[Stored data]
+---+

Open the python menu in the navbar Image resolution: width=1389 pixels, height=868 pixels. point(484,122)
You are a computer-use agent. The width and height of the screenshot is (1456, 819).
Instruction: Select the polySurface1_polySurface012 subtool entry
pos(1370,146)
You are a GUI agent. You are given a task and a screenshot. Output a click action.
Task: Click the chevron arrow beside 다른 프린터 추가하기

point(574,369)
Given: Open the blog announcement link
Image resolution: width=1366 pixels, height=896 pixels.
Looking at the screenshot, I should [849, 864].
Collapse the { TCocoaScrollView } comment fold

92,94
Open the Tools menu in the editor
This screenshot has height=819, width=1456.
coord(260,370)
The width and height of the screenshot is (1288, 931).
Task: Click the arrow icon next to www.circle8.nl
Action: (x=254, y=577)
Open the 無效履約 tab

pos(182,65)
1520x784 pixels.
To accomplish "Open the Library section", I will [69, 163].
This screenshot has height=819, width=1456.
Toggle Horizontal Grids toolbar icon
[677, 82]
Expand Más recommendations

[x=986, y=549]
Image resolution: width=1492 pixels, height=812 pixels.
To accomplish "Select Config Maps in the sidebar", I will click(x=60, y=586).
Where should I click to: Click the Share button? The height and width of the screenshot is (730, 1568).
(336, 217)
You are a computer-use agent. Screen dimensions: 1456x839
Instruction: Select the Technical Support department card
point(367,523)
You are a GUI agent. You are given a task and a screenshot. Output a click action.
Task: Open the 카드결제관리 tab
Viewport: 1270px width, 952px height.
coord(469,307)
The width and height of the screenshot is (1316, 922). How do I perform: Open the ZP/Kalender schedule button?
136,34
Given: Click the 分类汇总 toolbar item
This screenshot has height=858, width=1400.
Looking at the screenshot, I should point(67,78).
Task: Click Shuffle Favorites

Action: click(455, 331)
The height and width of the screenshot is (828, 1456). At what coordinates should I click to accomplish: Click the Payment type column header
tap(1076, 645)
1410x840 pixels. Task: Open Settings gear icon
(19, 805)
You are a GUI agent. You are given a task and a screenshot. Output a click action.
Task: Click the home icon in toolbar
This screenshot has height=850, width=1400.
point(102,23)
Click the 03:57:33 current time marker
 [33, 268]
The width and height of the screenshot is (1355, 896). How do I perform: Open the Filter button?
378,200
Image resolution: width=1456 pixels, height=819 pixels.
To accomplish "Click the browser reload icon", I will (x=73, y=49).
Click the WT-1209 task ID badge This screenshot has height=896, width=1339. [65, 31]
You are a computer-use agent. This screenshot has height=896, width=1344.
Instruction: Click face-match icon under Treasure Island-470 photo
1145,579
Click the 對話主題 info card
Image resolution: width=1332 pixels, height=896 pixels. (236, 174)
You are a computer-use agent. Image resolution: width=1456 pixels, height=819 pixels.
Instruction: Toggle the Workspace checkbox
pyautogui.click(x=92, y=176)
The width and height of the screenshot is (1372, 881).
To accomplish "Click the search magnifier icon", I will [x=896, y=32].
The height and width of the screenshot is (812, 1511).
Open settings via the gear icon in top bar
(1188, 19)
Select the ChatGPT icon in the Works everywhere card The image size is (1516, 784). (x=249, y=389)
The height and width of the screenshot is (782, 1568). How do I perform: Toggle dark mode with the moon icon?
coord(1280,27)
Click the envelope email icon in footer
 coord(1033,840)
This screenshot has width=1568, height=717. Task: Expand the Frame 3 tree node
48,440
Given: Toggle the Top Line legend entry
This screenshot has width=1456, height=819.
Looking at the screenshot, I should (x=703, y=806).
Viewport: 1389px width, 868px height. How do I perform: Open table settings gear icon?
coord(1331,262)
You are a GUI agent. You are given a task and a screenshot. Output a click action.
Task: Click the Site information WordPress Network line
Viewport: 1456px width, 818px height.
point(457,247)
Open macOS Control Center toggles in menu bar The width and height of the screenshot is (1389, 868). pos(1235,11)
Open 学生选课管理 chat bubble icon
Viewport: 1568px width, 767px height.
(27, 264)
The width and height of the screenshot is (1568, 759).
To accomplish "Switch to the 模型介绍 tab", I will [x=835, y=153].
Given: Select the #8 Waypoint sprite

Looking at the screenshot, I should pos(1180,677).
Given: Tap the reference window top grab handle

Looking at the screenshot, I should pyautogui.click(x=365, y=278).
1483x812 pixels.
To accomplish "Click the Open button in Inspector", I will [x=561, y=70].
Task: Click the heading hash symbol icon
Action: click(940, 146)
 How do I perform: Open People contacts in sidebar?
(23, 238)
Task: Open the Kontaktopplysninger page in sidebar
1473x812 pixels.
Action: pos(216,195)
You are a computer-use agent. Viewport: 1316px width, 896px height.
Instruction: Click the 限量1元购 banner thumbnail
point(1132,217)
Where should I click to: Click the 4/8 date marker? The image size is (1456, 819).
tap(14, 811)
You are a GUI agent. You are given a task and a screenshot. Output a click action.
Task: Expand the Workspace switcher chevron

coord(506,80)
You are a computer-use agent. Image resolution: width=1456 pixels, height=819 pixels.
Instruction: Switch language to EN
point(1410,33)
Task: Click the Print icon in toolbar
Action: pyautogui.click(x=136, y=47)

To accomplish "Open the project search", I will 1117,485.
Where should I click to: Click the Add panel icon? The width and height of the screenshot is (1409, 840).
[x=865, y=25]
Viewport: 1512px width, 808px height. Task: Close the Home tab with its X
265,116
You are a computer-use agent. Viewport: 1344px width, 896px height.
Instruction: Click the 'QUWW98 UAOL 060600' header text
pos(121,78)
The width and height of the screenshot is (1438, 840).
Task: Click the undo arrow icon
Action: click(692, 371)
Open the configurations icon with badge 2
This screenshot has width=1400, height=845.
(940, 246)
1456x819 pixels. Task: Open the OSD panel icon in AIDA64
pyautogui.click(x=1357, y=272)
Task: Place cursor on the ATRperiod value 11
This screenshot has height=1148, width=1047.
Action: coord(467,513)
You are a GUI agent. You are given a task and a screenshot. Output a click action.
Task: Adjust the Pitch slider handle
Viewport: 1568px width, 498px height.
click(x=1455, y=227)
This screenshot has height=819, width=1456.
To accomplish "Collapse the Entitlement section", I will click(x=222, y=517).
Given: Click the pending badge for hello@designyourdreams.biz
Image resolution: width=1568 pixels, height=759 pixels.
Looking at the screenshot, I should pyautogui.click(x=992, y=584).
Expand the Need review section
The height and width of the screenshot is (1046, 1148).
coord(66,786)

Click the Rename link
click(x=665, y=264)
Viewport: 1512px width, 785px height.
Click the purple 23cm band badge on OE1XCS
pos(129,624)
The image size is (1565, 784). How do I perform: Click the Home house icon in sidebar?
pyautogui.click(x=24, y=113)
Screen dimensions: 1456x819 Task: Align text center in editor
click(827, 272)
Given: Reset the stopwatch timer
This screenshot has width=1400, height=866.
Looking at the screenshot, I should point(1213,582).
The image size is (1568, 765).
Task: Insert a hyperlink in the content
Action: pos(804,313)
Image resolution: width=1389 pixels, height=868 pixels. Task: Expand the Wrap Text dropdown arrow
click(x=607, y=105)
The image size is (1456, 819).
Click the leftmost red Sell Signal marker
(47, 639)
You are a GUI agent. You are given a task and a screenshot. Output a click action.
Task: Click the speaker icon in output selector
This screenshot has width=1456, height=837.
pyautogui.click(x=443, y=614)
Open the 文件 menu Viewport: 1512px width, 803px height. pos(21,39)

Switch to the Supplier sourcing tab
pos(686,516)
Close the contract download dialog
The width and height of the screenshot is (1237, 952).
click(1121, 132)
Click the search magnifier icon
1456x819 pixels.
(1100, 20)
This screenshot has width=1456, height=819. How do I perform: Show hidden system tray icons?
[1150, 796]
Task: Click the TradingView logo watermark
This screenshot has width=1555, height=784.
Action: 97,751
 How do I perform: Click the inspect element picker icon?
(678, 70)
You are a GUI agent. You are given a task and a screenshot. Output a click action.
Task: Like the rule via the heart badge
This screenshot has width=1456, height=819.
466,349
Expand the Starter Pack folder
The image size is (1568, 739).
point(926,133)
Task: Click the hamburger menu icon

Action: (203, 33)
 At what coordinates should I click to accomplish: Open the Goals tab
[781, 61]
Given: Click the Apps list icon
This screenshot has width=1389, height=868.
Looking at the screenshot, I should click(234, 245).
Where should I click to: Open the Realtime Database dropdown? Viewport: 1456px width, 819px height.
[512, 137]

+---+

--- Problem requirements ---
Whichever lines of the records above hold the word "computer" should all be copied out.

--- Result for this exercise ---
You are a computer-use agent. The width and height of the screenshot is (1456, 819).
You are a computer-use agent. Screen dimensions: 1456x839
You are a computer-use agent. This screenshot has height=896, width=1344.
You are a computer-use agent. Image resolution: width=1456 pixels, height=819 pixels.
You are a computer-use agent. Viewport: 1316px width, 896px height.
You are a computer-use agent. Image resolution: width=1456 pixels, height=819 pixels.
You are a computer-use agent. Viewport: 1344px width, 896px height.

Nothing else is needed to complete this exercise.